Oft wird meine Technik im Training kritisiert und es wird mir gezeigt, wie ich etwas besser machen kann. Wichtig ist zu begreifen, dass die Technik kritisiert wird und nicht meine Person. Diese Kritik gibt mir die Möglichkeit mich weiterzuentwickeln. Das setzt allerdings voraus, dass ich bereit bin diese anzunehmen. Es hat keinen Sinn, sich innerlich dagegen zu sperren, denn wieder versage ich mir die Chance, mich weiterzuentwickeln. Ich zolle meinem Trainer Respekt, indem ich augenblicklich versuche, die Kritik konstruktiv umzusetzen.
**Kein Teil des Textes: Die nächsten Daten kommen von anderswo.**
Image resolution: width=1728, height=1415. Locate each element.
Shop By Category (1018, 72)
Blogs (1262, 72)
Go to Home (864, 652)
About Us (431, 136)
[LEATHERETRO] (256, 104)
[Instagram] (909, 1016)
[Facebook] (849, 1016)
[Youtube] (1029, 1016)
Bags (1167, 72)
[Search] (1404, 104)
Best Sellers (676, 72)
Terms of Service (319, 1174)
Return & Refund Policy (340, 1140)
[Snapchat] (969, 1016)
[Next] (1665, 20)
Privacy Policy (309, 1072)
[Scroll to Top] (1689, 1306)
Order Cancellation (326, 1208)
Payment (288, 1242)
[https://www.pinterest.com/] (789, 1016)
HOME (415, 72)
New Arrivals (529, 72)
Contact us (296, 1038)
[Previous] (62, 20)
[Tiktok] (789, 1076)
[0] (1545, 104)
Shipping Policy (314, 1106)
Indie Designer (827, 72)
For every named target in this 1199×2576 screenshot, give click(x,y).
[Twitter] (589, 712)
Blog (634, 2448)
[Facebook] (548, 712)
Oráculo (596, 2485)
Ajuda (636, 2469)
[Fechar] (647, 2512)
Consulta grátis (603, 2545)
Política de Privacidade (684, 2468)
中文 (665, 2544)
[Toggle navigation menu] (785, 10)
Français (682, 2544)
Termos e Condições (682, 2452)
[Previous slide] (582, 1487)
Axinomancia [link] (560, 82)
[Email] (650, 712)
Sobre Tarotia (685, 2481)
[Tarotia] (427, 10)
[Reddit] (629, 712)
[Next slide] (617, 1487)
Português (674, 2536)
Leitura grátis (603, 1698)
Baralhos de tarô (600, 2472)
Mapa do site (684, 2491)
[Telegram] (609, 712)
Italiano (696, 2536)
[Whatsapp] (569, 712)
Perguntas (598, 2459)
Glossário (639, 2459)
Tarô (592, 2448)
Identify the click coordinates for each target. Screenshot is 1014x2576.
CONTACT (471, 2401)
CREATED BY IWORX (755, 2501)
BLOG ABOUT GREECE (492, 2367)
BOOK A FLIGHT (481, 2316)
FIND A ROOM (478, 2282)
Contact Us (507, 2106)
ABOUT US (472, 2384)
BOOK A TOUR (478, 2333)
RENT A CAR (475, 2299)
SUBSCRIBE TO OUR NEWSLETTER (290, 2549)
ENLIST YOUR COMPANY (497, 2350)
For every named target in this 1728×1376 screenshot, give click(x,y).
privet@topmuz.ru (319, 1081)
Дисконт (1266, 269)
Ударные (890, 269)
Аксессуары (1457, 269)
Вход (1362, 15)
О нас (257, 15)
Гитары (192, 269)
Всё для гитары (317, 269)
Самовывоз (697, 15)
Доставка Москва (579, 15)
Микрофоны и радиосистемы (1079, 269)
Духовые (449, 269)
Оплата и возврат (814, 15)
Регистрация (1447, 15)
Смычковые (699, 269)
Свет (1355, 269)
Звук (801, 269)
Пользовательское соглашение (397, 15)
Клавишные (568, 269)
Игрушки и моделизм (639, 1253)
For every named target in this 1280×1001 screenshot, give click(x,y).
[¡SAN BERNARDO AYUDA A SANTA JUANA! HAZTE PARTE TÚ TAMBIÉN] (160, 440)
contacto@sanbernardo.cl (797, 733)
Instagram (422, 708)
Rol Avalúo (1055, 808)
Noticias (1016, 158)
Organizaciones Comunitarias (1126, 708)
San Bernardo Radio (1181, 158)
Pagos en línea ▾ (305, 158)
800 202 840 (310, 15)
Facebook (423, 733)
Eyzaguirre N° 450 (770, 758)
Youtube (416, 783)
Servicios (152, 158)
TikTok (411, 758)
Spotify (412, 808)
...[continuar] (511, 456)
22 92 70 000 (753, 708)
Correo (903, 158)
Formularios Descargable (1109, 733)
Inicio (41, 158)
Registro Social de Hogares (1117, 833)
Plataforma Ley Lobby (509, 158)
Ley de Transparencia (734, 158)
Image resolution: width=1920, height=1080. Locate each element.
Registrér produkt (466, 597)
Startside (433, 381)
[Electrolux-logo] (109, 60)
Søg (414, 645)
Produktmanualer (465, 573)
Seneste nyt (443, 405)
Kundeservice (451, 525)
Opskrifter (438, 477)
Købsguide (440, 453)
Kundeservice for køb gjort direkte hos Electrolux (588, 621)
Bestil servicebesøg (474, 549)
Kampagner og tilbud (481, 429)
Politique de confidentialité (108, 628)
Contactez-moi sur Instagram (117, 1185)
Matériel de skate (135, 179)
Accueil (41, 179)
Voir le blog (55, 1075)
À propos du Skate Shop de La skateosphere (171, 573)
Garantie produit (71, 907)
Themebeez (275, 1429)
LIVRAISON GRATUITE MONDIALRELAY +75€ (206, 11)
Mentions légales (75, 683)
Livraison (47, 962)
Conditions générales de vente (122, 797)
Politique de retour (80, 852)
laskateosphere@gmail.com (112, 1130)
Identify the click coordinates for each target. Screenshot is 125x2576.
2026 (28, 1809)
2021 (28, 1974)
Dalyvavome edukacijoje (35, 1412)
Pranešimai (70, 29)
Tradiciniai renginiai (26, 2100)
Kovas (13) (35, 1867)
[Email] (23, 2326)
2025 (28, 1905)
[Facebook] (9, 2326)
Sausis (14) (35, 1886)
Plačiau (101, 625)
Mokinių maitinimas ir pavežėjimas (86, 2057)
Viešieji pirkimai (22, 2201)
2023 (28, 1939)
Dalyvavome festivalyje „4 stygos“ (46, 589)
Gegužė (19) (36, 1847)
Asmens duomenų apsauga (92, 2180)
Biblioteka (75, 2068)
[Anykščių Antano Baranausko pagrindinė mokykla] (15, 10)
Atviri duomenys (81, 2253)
Auch wenn ich der Meinung bin, alles Richtig gemacht zu haben, der Trainer hat wesentlich mehr Erfahrung als ich, hat eine höhere Graduierung und kann in jedem Fall beurteilen, ob eine Technik richtig oder falsch praktiziert wurde. Mein persönliches Befinden, falscher Stolz oder Trotz wären hier vollkommen falsch.  Die Offenheit, etwas zu verbessern oder zu lernen bringt einen jetzt wesentlich weiter. Auch wenn einer meiner Trainer gerne sagt "Kaum macht man es richtig, funktioniert es auch", schwingt in diesem Satz niemals auch nur ein Hauch von Arroganz, Überheblichkeit oder Respektlosigkeit mit. Ganz im Gegenteil. Er ist ein Lehrer, der seinen Auftrag sehr ernst nimmt. Er ist bereit, sein großes Wissen mit uns zu teilen und uns zu unterrichten.
Das Einzige, was wir tun müssen ist, uns geistig zu öffnen und es zuzulassen.